War bride, artist, dancer, gardener. Born on May 2, 1925, in Morecambe, England; died on March 23, 2014, in Montreal, of cancer, aged 88.
Peggy Robertson joined the British Women’s Auxiliary Air Force in 1942 and was posted to a radar base in Devonshire where she worked as a radio operator using Morse code. That same year, Dave Savage took early graduation from Bishop’s University in Quebec to enlist in the Royal Canadian Air Force. He received his commission in January, 1943, and joined the war effort overseas as a radar officer. He ended up on the same base as Peggy and, after a year-long courtship, they married in the local parish church.
Dave returned to Montreal after the war ended and Peggy followed on the Mauretania about six months later, one of the estimated 48,000 war brides from Britain and Europe who joined their servicemen husbands in Canada. The mementos she kept – photographs, letters of instruction from the Canadian government, menu cards from the voyage, a cookbook to introduce her to Canadian food – paint a vivid picture of what it was like to marry during wartime and embark on a new life in an unknown country.
The ship docked in Halifax and Peggy took the train to Montreal, where Dave and most of his family met her at the station. His mother had carried on a lively airmail correspondence with Peggy, treating her as a daughter from the time she and Dave were engaged. Peggy felt welcomed and at home right away, unlike some war brides who faced hostility or rejection when they arrived at their final destination in Canada.
Peggy lost her father when she was a year old and she was placed in foster care with her younger brother, so she had few family ties to England. The first time she and Dave returned was in 1970, a quarter-century after she boarded the Mauretania, but they loved the country and visited often in later years. Their family life always had a British flavour – everything stopped on Christmas Day for the Queen’s speech, and tea was an afternoon ritual.
Dave trained as a teacher after the war and his first job was in Granby, Que., where their daughters Susan and Jayne, and sons Chris and Murray, were born. Because Dave had summers off, the family was packed into the car with camping equipment piled on the roof, and spent two happy months in New England or the Maritimes, usually at seaside campgrounds.
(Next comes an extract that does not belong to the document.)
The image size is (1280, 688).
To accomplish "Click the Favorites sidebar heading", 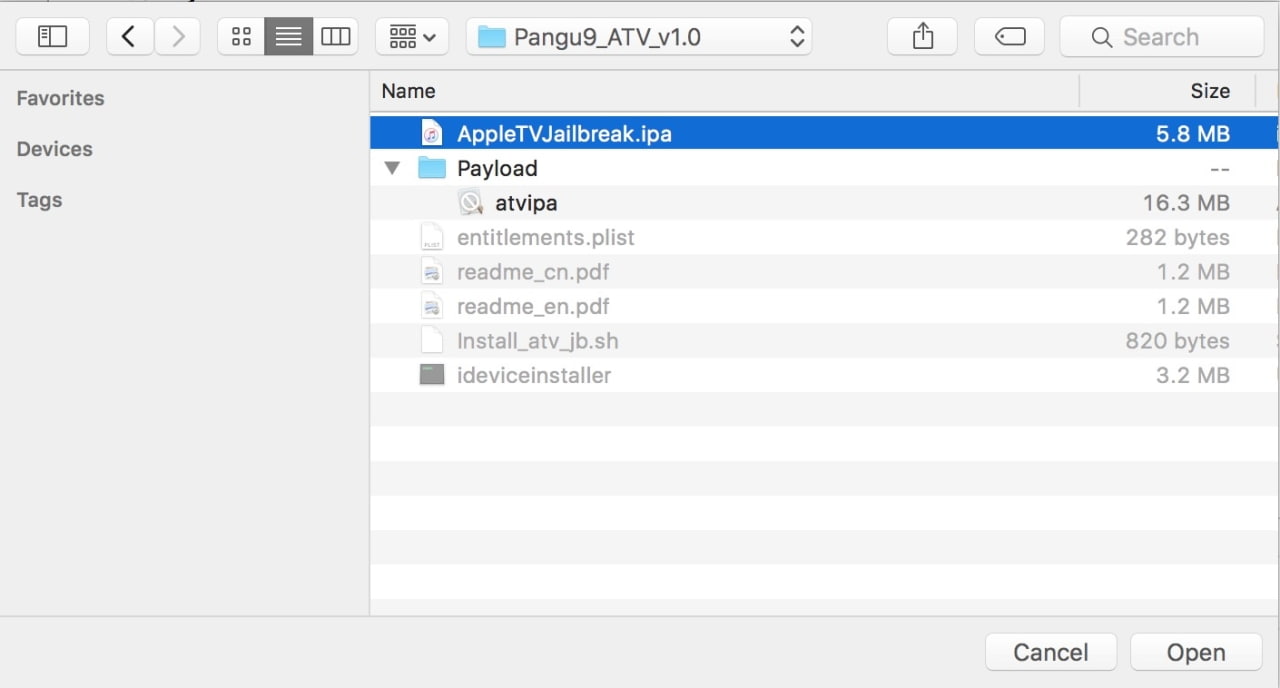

Although she had little formal training in art, Peggy was a talented artist. She enjoyed sketching and painting and could turn her hand to any craft. She and Dave, both devoted gardeners, had a small business making lampshades decorated with their own pressed flowers. Only one of Peggy’s children inherited her artistic talents but several of her five grandchildren did, and they liked to spend time painting with Nana.
When Dave retired in 1981, he and Peggy took up round dancing and spent many winters in Florida, where they had a large circle of friends who shared the same interest. After Dave’s death in 2006, Peggy continued to live independently in their Montreal home. She managed her financial affairs, joined Facebook to play word games online, and kept up with everyone by phone, e-mail and letters. She was a voracious reader and completed two crossword puzzles every day.
When Susan started doing genealogical research a few years ago, Peggy was fascinated to learn that her mother’s line dated back to the 1400s in England. Because she was too frail by then to travel overseas to meet previously unknown relatives, she took pleasure instead in discussing Susan's discoveries and reminiscing about some of her favourite places.
Susan Baumann is Peggy’s eldest child.